To get \(\ell_i^{(d)} = \log p(y_i^{\text{test}} \mid x_i^{\text{test}}, \theta^{(d)})\) on the new inputs we use numpyro.infer.util.log_likelihood. It substitutes each posterior draw into the model, re-traces it on the supplied inputs, and returns log_prob(y) at every observed site.

from numpyro.infer.util import log_likelihood

test_kwargs = dict(x=x_test, subject_idx=subject_idx_test, y=y_test)

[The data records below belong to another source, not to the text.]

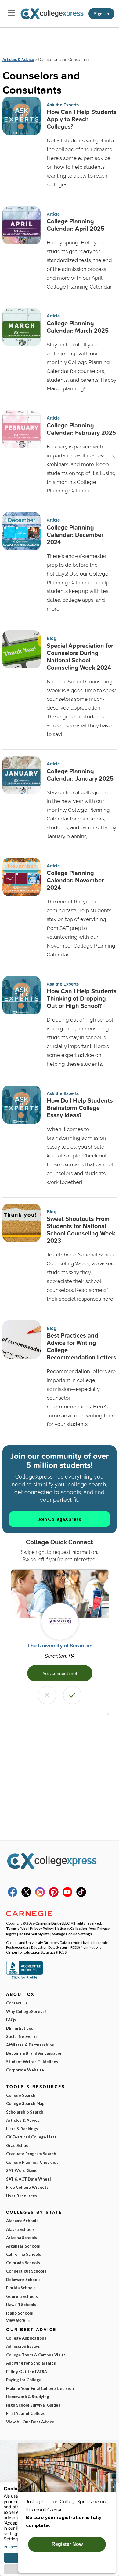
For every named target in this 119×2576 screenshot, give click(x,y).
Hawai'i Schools (21, 2304)
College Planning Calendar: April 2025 (75, 225)
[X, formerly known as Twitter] (26, 1895)
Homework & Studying (27, 2396)
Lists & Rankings (22, 2128)
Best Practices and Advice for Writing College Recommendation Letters (81, 1346)
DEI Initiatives (19, 2028)
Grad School (18, 2145)
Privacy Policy (41, 1928)
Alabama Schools (22, 2220)
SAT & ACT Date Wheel (28, 2179)
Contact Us (17, 2002)
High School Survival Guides (33, 2405)
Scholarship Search (24, 2112)
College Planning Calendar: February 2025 (81, 429)
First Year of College (25, 2413)
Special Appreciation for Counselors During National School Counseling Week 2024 (80, 656)
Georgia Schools (22, 2296)
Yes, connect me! (59, 1673)
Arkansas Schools (23, 2246)
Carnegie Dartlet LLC (52, 1923)
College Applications (26, 2338)
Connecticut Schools (26, 2271)
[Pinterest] (53, 1895)
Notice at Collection (71, 1928)
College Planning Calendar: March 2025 (78, 327)
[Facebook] (12, 1895)
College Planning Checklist (32, 2162)
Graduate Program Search (31, 2153)
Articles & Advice (18, 59)
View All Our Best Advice (30, 2421)
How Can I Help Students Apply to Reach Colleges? (82, 119)
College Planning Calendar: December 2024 (75, 535)
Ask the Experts (63, 104)
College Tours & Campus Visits (36, 2354)
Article (53, 214)
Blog (51, 638)
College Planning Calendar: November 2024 (75, 880)
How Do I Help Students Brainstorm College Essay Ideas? (80, 1108)
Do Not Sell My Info (34, 1934)
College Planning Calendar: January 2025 (80, 774)
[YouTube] (67, 1895)
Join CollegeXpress (59, 1519)
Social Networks (22, 2036)
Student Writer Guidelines (32, 2061)
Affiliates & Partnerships (30, 2045)
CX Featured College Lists (31, 2137)
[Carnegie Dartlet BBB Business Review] (24, 1978)
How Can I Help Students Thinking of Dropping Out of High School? (82, 998)
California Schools (23, 2254)
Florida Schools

def held_out_elpd(model, mcmc):
    log_lik = log_likelihood(model, mcmc.get_samples(), **test_kwargs)["obs"]
    # log_lik has shape (num_draws, n_test).
    # logsumexp over the draws axis, minus log(num_draws), gives the per-point
    # log predictive density; sum over test points gives the held-out ELPD.
    pointwise = jax.scipy.special.logsumexp(log_lik, axis=0) - jnp.log(log_lik.shape[0])
    return float(pointwise.sum())

{
    "pooled":   held_out_elpd(model_pooled,   mcmc_pooled),
    "unpooled": held_out_elpd(model_unpooled, mcmc_unpooled),
    "partial":  held_out_elpd(model_partial,  mcmc_partial),
}
{'pooled': -83.05768585205078,
 'unpooled': -56.706207275390625,
 'partial': -51.243282318115234}

We see that the partially-pooled model has the highest held-out ELPD, so the partial pooling is indeed helping with generalization.